In the European Union’s 28 member states, data protection and privacy laws offer stronger and more comprehensive legal protections around personal data than is the case in the US. EU policy makers and regulators insist that these legal protections are an essential requirement of its terms of trade with the US. While it has not been possible to provide legal protections of that standard for the entire US economy, the Safe Harbour arrangement provided a feasible option for companies doing a lot of data trade with Europe to ‘opt in’ to a EU-style set of obligations enforced under arrangements supervised by US government departments.
But leaks about NSA spying have upset the perception that US companies are able to guarantee the protection of personal data about EU citizens to the extent that the laws in the European Union demand.
Mr Bot said in his opinion that the access enjoyed by the US intelligence services constituted an interference with the right to the protection of personal data that is guaranteed in the Charter of Fundamental Rights of the European Union.
American diplomats had been lobbying furiously but unsuccessfully to counter the EU advocate general’s opinion, seeing it as a likely precursor to this week’s ECJ decision which some commentators say has plunged both sides into uncharted legal and economic territory.
Work was already well advanced on a review of Safe Harbour to address known deficiencies and there will be calls to put in place an interim replacement arrangement so business can continue as usual. But the repercussions are likely to be felt for some time around the world, including New Zealand.
There is already discussion about a ‘Safe Harbour 2’ contingency. The EU Advocate General says any new arrangement will need to be significantly different in the way it deals with national security and law enforcement exemptions in order to satisfy EU law. This is critical to convincing the European Court of Justice that it will deliver the right level of protection and also meet the expectations of the European Union’s national data protection authorities.
Implications for New Zealand
A respected Brussels-based privacy law expert, Chris Kuner, warned that invalidating the Safe Harbour agreement completely would send a signal to other countries that it was futile to even attempt to adapt their laws to EU standards because they would have no chance of satisfying them. “And given that only six adequacy decisions (five minus the Safe Harbour) have been issued for countries outside the European Union in 17 years … who could blame them?”
One of those six adequacy decisions applies to New Zealand. In 2012, the European Commission decided that our Privacy Act offered an adequate standard of data protection for the purposes of European law. But since Snowden’s leaks, our membership with the Five Eyes network has raised questions in the European Parliament about whether New Zealand’s adequacy decision should be reviewed.
Just as the Safe Harbour agreement is important for US and European trading relationships, the New Zealand data protection adequacy decision is also an important trade advantage for us, especially in e-commerce. Up to now, calls to review New Zealand’s adequacy status have not been acted upon by the European Commission but that could now change.

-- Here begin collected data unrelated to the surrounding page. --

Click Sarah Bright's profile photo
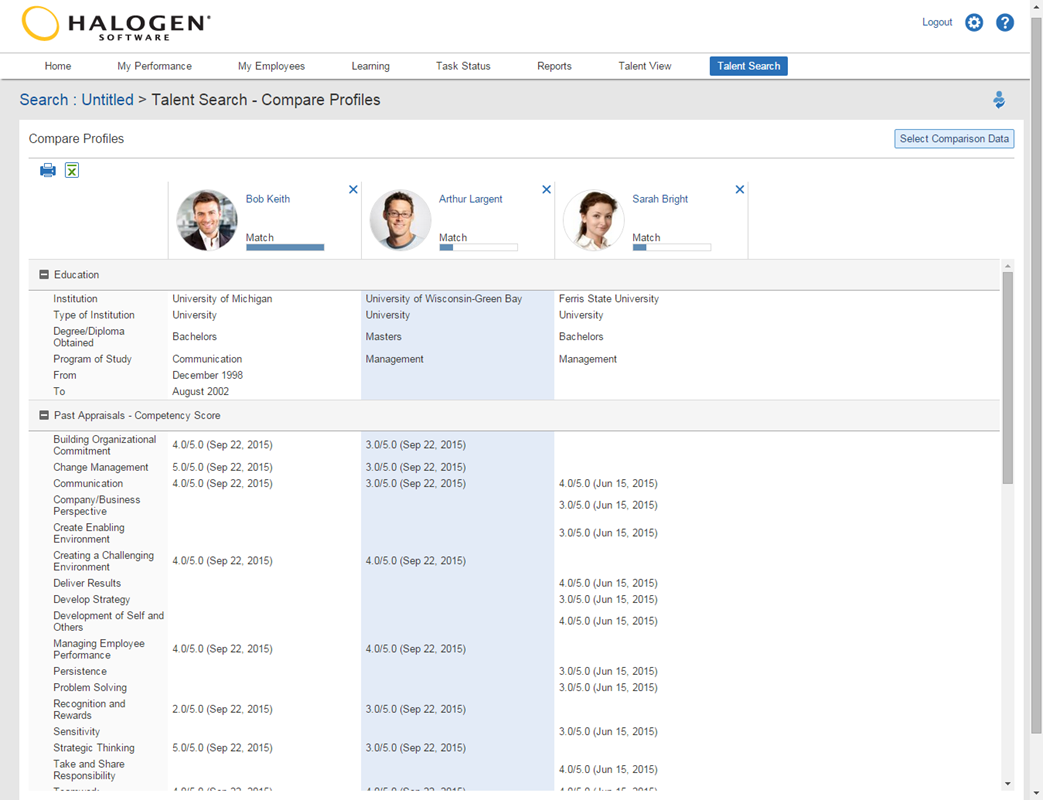 tap(593, 220)
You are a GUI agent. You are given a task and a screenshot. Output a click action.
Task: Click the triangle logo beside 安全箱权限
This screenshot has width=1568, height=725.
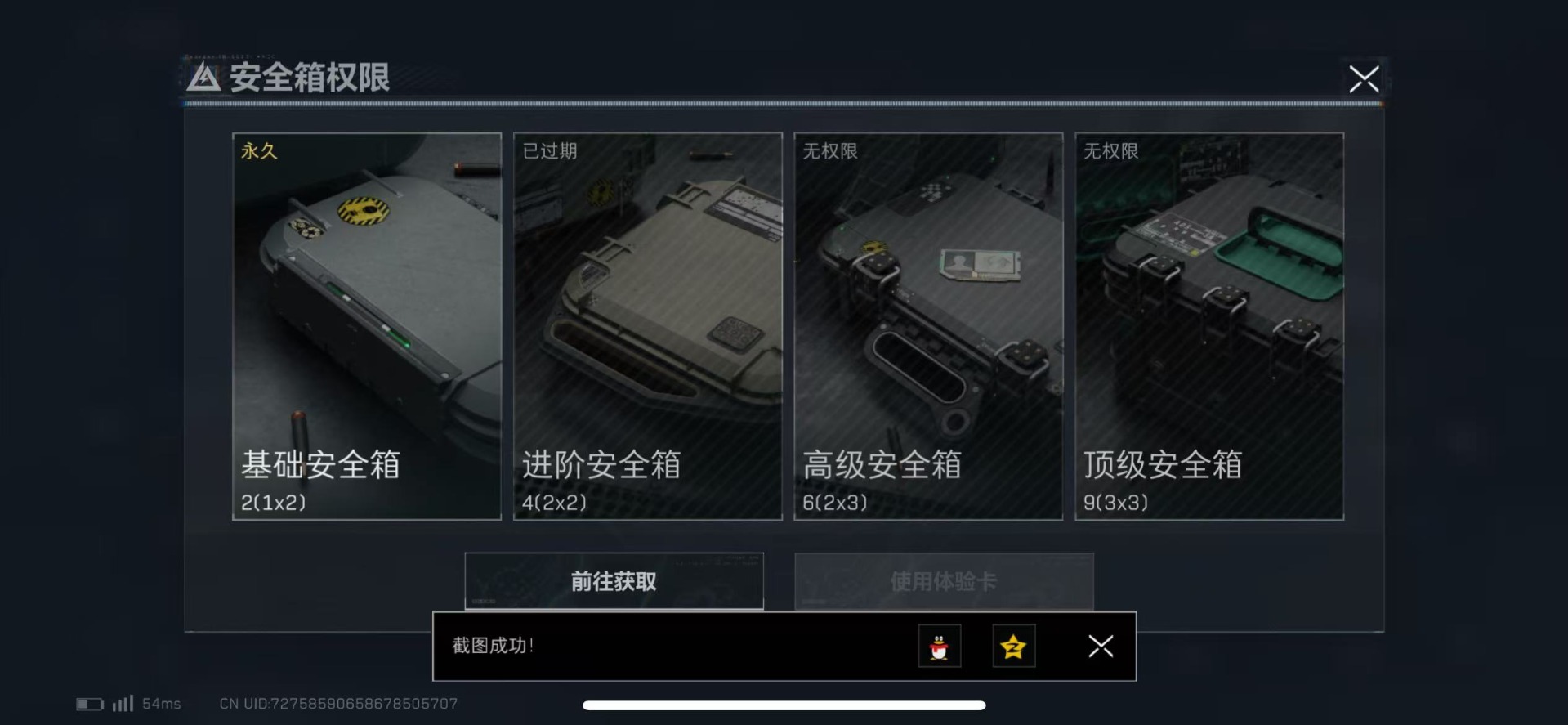click(x=203, y=78)
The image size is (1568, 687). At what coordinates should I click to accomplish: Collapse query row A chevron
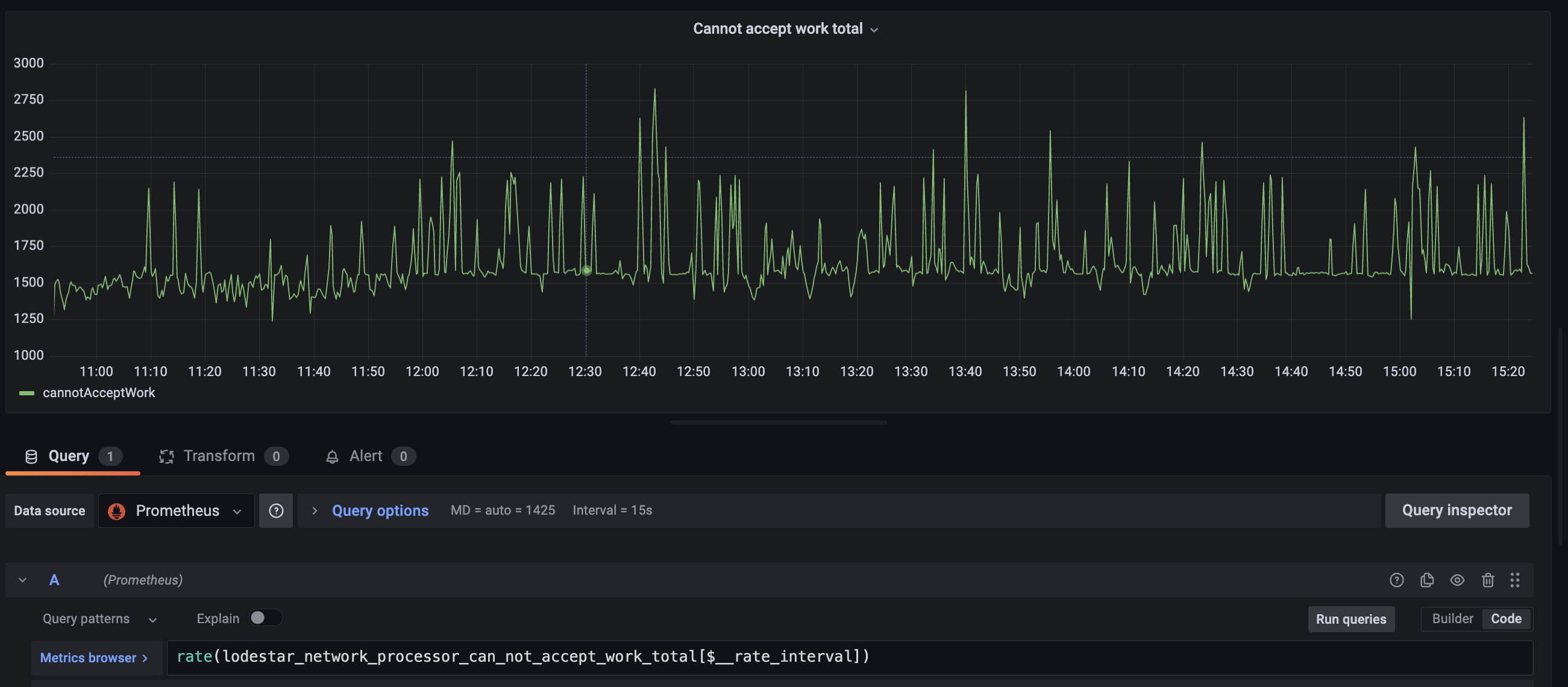click(22, 580)
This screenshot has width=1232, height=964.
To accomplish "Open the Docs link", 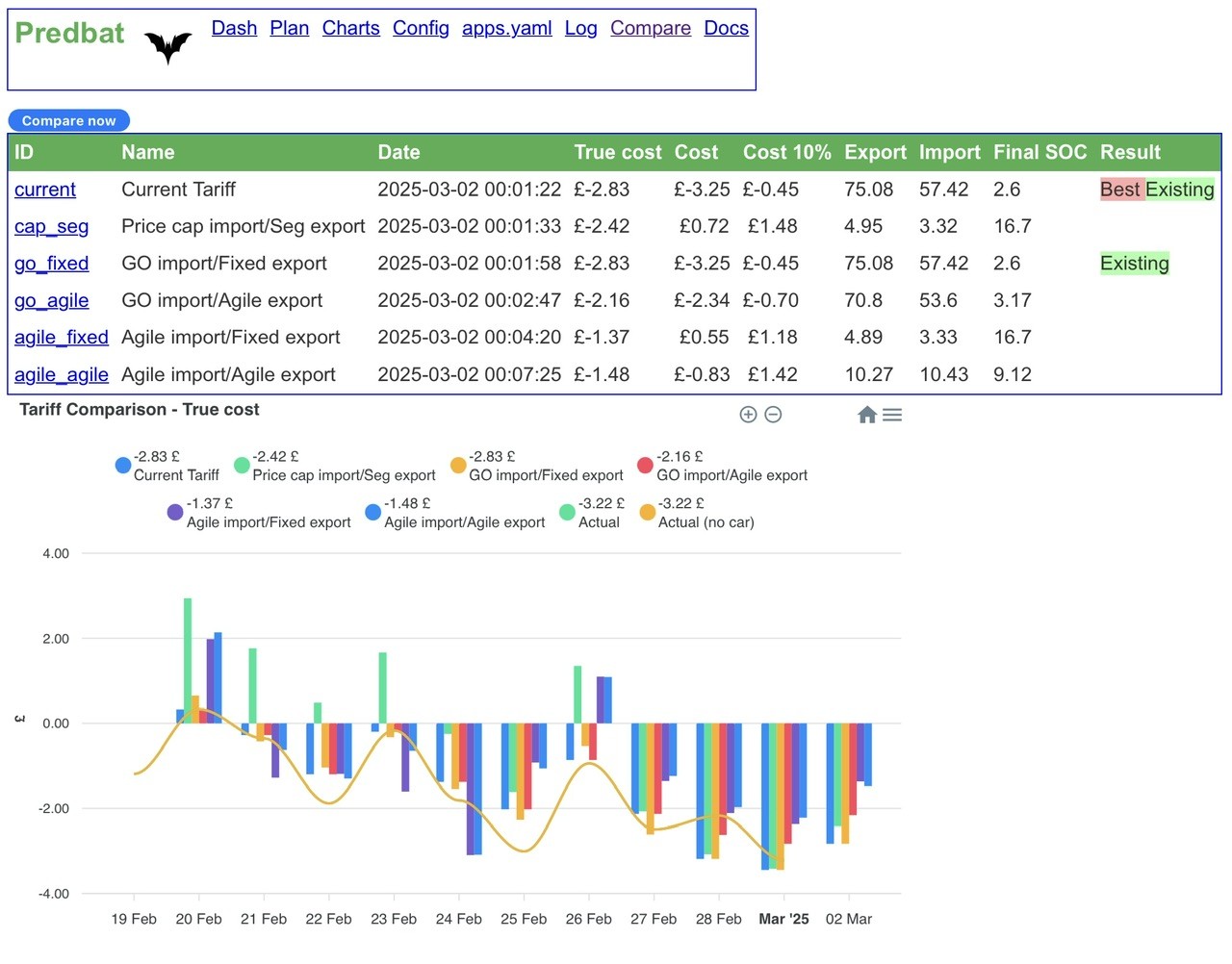I will (x=727, y=29).
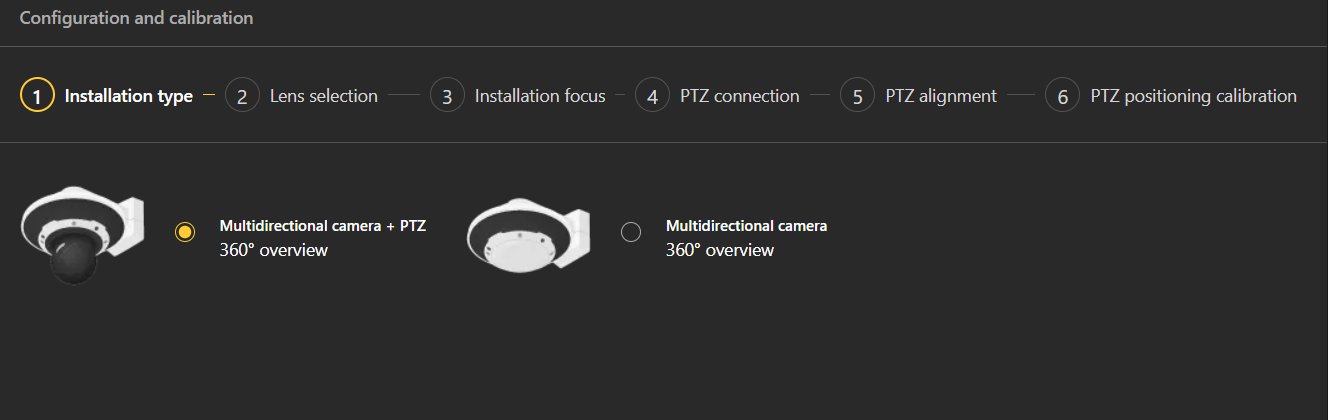Click the "Multidirectional camera + PTZ" label text
Image resolution: width=1328 pixels, height=420 pixels.
coord(323,226)
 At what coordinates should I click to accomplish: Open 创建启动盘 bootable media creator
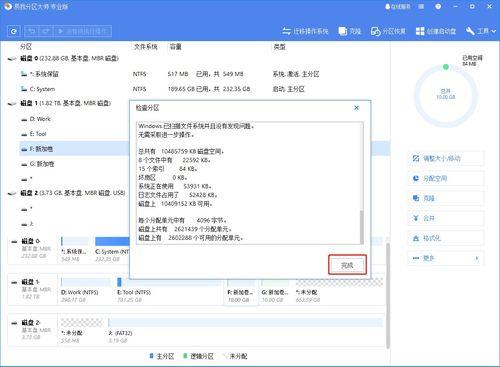point(436,31)
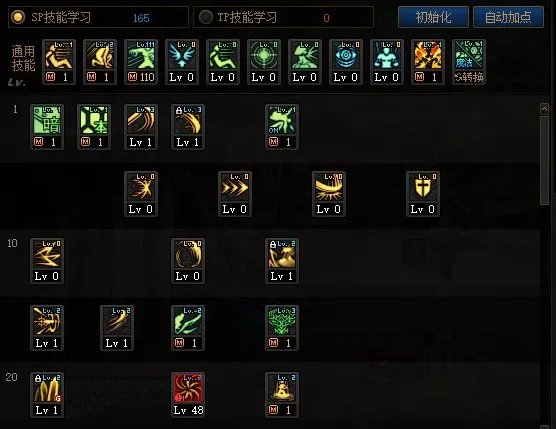Click the 初始化 reset button
Viewport: 556px width, 429px height.
pos(433,17)
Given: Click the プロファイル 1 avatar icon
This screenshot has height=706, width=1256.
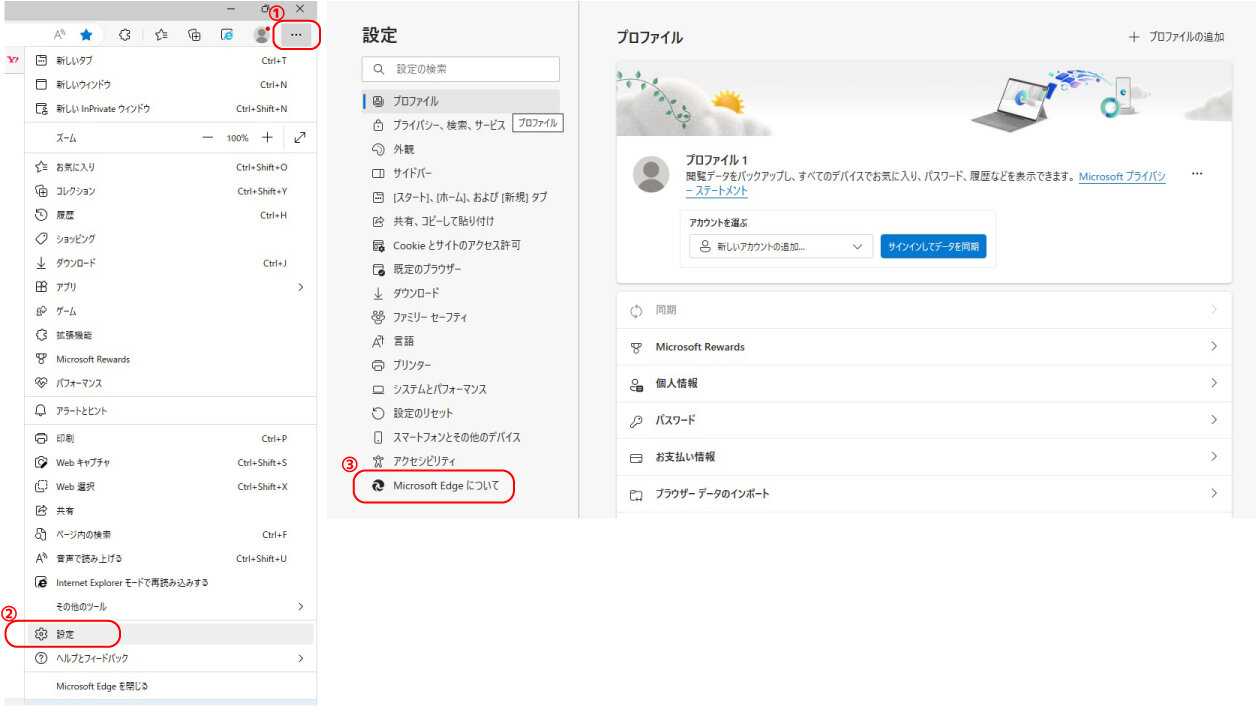Looking at the screenshot, I should 651,175.
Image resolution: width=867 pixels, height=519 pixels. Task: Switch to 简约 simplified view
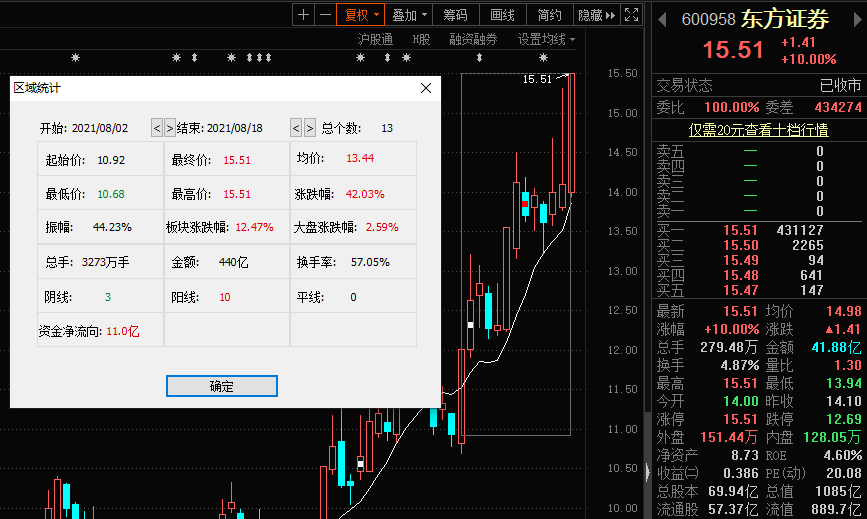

In the lead-up to the European Court of Justice decision, an Israeli privacy expert Omer Tene said the ruling would immediately call all other data transfer mechanisms into doubt. Israel is one of the few countries outside the EU, like New Zealand and Canada, with EU adequacy status. “If the European Commission’s (original) decision to approve Safe Harbour is subject to second guessing by 28 national regulators, why not its decision to whitelist certain countries as ‘adequate’?”
The judgment goes further than merely invalidating the Safe Harbour decision and seems to suggest that any of the 28 national regulatory bodies can look behind European Commission adequacy decisions and reach their own conclusions about adequacy and, if they think it is warranted, suspend data transfers for processing. This threatens to undermine the certainty to business and third countries that adequacy decisions are supposed to provide and in turn has the potential to disrupt trade and data transfers.